プルプルと身体を震わし、わき上がる怒りをなんとか逃がそうとする。
「でも、確かピッチャーなら僕に任せろ、とかなんとか言ってなかったかしら」
「そう言えばそうだったわね……。野球なら得意だ、って」
「なんだ。結局いつものパターンじゃないか」
しかし、今度ばかりはそれも成功しなかった。
マウンドからグラブをつきだし、フェンスの外をにらみ付ける。
「うるさいぞ外野! どっちの味方だよ!?」
「そりゃ、もちろん自分のクラスだけど……」
「だからこそ、どこかの誰かさんへの文句が出てくる訳だ」
「フォアボール八回、デッドボール五回、三振一つじゃ、ねー」
ちなみにまだ三回の裏である。
「しかもその三振も自分の取り巻きの一人だし」
「カオルやベルが味方で良かったな。
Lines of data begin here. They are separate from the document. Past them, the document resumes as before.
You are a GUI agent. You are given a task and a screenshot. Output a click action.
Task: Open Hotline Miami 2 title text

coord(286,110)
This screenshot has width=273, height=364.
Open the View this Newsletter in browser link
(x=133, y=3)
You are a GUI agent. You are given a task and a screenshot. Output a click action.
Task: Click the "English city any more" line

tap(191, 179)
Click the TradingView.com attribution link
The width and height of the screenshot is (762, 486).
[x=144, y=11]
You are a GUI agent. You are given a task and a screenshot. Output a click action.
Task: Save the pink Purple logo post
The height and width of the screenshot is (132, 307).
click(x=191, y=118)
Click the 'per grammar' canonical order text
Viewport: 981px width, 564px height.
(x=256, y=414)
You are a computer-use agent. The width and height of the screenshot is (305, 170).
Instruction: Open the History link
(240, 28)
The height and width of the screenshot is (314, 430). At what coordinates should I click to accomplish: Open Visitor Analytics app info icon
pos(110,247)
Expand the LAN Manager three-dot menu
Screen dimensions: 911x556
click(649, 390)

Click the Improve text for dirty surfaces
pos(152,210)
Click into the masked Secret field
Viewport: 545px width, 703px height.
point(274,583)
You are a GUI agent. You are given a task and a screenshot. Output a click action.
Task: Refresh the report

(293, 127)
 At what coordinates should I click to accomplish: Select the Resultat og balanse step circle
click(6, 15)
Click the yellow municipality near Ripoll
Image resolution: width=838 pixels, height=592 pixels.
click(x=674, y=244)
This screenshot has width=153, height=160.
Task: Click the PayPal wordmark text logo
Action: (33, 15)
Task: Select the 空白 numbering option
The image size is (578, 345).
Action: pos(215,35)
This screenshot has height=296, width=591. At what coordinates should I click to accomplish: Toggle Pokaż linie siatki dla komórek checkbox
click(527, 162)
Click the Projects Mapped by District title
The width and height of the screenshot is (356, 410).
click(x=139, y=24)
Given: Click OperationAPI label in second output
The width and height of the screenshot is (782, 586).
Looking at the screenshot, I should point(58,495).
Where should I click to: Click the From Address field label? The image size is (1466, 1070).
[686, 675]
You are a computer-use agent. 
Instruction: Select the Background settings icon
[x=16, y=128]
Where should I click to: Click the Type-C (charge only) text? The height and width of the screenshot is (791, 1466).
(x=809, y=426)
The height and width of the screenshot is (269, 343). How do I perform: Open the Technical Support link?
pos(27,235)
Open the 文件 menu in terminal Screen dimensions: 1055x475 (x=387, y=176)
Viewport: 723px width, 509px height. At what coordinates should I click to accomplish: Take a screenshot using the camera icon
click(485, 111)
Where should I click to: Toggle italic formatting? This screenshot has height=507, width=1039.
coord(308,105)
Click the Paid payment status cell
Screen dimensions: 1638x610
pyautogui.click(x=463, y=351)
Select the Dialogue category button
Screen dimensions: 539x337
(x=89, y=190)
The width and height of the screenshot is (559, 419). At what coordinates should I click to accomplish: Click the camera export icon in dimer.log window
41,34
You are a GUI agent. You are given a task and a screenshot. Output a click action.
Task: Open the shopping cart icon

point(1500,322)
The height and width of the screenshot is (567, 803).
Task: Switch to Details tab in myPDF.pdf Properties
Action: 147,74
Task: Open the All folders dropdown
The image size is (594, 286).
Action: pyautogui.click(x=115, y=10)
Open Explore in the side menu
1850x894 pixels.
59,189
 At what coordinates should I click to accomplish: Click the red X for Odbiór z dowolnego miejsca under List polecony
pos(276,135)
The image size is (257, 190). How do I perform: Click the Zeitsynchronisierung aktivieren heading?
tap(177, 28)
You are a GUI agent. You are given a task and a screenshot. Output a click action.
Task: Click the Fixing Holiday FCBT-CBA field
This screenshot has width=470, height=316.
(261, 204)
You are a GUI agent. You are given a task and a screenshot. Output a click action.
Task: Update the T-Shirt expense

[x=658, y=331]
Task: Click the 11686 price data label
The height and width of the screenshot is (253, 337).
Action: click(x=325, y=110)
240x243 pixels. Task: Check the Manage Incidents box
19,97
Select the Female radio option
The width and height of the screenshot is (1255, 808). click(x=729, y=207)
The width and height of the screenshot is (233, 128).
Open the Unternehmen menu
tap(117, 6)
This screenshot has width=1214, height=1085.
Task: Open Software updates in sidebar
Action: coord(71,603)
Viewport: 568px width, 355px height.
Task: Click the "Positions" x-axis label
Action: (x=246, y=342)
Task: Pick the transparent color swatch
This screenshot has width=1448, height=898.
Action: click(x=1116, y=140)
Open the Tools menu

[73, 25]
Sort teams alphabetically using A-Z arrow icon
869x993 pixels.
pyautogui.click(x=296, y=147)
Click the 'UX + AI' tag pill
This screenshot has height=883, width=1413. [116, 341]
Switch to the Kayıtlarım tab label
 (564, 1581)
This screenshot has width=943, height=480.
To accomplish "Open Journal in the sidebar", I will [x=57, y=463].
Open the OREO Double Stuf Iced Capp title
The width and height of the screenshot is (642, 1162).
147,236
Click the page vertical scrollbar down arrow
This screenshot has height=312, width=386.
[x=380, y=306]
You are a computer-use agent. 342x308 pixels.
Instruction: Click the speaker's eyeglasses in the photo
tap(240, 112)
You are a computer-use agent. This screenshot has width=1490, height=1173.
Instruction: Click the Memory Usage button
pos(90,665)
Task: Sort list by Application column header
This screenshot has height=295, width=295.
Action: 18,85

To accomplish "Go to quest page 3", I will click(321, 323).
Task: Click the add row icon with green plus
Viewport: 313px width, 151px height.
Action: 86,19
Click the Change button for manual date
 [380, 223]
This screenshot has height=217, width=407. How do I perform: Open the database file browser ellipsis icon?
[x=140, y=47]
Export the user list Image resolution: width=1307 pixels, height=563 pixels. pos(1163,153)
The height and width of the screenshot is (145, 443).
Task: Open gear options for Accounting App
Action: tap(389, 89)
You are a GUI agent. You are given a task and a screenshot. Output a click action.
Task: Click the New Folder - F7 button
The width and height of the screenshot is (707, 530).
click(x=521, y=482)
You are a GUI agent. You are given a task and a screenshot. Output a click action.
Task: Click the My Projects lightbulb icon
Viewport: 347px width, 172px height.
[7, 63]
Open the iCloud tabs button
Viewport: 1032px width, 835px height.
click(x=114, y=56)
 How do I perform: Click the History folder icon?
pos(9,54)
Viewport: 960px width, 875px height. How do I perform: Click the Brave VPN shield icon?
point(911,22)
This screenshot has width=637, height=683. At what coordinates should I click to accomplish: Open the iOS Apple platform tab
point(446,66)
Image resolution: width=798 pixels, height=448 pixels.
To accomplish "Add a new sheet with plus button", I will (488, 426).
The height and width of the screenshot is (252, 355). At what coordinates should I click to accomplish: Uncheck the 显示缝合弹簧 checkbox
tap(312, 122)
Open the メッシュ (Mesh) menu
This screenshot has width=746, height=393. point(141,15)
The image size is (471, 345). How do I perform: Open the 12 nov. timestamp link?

あの二人がいなかったら間違いなくこの回でコールド負けだ」
ハワードは、う、と言葉を詰まらせた。
確かに、ショートを守るカオルの守備範囲の広さには目を見張るものがあるし、さっき見せたセンター、ベルのバックホームだって見事なものだった。
「あの二人がピッチャーの方が良かったんじゃないのか?」
それには、自分でも少しだけ、――本当に少しだけ――そう思った瞬間が確かにあったから……。
ハワードはチッと舌打ちして、小さく目を伏せた。